Reduction of the inflammatory reaction with the use of heparin coating has been found during and after cardiopulmonary bypass (CPB). The question remains whether this reduced reaction also decreases the magnitude of CPB-induced pulmonary dysfunction. We therefore evaluated the effects of a heparin-coated circuit versus a similar uncoated circuit on pulmonary indices as well as on inflammatory markers of complement activation (C3b/c), elastase-alpha(1)-antitrypsin complex, and secretory phospholipase A(2) (sPLA(2)) during and after CPB. Fifty-one patients were randomly assigned into two groups undergoing coronary artery bypass grafting with either a heparin-coated (Group 1) or an uncoated (Group 2) circuit. During CPB, a continuous positive airway pressure of 5 cm H(2)O and a fraction of inspired oxygen (FIO(2)) of 0.21 were maintained. Differences in favor of the coated circuit were found in pulmonary shunt fraction (P < 0.05), pulmonary vascular resistance index (P < 0.05), and PaO(2)/FIO(2) ratio (P < 0.05) after CPB and in the intensive care unit. During and after CPB, the coated group demonstrated lower levels of sPLA(2). After CPB, C3b/c and the elastase-alpha(1)-antitrypsin complex were significantly less in the coated group (P < 0.001). The coated circuit was associated with a reduced inflammatory response, decreased pulmonary vascular resistance index and pulmonary shunt fraction, and increased PaO(2)/FIO(2) ratio, suggesting that the coated circuit may have beneficial effects on pulmonary function. The correlation with sPLA(2), leukocyte activation, and postoperative leukocyte count suggests reduced activation of pulmonary capillary endothelial cells. IMPLICATIONS: Heparin coating of the extracorporeal circuit reduces the inflammatory response during cardiopulmonary bypass. Analysis of indices of pulmonary function indicates that use of heparin coating may result in less impaired gas exchange.     

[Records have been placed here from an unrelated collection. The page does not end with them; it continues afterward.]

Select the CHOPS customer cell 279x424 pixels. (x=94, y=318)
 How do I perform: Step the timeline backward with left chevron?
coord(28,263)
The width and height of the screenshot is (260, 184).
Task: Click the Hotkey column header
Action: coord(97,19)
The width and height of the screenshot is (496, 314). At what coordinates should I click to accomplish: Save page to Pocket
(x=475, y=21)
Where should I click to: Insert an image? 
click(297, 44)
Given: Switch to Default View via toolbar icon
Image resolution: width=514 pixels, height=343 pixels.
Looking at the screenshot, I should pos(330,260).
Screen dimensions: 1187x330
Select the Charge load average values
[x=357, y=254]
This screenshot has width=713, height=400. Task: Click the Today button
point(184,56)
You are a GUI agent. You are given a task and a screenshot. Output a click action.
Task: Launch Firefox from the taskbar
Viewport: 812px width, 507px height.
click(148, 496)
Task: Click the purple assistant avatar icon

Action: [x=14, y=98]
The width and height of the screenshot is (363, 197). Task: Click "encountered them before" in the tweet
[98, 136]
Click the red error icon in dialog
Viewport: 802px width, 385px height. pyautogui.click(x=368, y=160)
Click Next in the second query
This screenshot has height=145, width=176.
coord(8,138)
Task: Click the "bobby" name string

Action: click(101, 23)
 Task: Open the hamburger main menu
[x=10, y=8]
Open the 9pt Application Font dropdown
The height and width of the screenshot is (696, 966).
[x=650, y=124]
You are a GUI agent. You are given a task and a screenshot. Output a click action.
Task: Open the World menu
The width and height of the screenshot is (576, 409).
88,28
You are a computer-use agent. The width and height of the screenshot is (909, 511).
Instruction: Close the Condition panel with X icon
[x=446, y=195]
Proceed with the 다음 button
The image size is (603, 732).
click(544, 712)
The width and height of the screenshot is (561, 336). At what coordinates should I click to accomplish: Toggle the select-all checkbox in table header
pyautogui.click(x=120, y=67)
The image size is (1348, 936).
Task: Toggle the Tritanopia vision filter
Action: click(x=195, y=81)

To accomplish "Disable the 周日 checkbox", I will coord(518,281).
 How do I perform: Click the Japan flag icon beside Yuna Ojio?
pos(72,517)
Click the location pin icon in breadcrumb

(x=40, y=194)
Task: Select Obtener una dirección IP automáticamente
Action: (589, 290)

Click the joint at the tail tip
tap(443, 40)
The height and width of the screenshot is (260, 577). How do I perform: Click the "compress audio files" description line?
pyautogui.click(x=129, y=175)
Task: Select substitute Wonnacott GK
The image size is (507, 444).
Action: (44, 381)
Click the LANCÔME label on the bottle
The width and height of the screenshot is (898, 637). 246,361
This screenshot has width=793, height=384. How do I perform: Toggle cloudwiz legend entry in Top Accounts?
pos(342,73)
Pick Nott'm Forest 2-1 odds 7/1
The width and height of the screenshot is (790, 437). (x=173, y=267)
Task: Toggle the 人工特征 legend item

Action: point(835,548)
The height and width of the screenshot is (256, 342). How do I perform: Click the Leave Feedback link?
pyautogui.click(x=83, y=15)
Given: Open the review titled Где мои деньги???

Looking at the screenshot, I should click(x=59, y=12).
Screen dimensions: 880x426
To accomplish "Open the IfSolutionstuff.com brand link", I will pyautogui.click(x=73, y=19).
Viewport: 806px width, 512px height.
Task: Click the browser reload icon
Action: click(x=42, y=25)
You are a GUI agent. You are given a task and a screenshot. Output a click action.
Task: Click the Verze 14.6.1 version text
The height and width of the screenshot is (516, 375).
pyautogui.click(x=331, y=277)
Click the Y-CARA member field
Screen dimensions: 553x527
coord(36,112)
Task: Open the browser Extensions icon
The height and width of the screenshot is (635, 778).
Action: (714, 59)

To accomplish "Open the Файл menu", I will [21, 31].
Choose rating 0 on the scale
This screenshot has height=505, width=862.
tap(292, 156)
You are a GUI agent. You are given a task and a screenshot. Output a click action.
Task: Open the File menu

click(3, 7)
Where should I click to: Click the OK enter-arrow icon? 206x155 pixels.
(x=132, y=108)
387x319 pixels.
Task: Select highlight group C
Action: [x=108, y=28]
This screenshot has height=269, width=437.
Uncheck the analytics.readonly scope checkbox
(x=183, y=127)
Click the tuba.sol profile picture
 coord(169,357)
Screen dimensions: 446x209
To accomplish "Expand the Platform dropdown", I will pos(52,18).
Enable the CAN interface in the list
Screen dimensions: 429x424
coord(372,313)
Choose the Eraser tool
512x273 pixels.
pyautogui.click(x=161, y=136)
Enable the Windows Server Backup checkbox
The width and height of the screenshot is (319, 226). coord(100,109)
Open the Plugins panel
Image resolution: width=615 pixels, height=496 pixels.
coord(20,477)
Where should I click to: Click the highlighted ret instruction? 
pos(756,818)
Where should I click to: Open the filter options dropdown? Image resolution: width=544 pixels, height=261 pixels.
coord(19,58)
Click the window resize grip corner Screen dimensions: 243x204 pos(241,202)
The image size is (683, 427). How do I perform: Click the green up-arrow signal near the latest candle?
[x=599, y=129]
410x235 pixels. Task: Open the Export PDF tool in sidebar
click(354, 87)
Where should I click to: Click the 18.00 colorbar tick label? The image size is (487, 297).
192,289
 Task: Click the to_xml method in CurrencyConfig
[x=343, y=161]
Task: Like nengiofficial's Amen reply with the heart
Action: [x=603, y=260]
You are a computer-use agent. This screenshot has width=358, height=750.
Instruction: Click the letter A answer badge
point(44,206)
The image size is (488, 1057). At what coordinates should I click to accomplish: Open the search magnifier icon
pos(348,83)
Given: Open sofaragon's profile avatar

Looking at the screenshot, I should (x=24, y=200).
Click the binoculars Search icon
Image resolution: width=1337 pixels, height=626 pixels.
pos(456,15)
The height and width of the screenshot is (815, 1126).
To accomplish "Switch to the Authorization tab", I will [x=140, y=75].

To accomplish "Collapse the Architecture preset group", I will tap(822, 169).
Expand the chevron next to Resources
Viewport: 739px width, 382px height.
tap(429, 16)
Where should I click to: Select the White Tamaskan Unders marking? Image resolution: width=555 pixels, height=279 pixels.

Antiinflammatory effect of heparin-coated circuits with leukocyte-depleting filters in coronary bypass surgery

Cardiac surgery with cardiopulmonary bypass is associated with a systemic inflammatory response. We examined combined use of heparin coating of the cardiopulmonary bypass circuit and a leukocyte-depleting arterial line filter to reduce this response. Thirty patients were allocated randomly to equal groups with a conventional circuit and arterial line filter (C group), a heparin-coated circuit with a conventional filter (H group), or a heparin-coated circuit with a leukocyte-depleting arterial line filter (HF group). Cytokines and respiratory function were repeatedly measured perioperatively. Plasma interleukin (IL)-6 concentrations in the HF group were lower than in the C group immediately following bypass and operation, at 4 h, and 12 h (p < 0.05). Plasma IL-8 was lower in the HF group than in the C group at 4 h (p < 0.05). The respiratory index was lower immediately after bypass in the HF group than the C group (0.61 +/- 0.2 versus 1.05 +/- 0.4, p < 0.05). Heparin-coated circuits with leukocyte-depleting filters decrease inflammatory responses and improve pulmonary function during operation.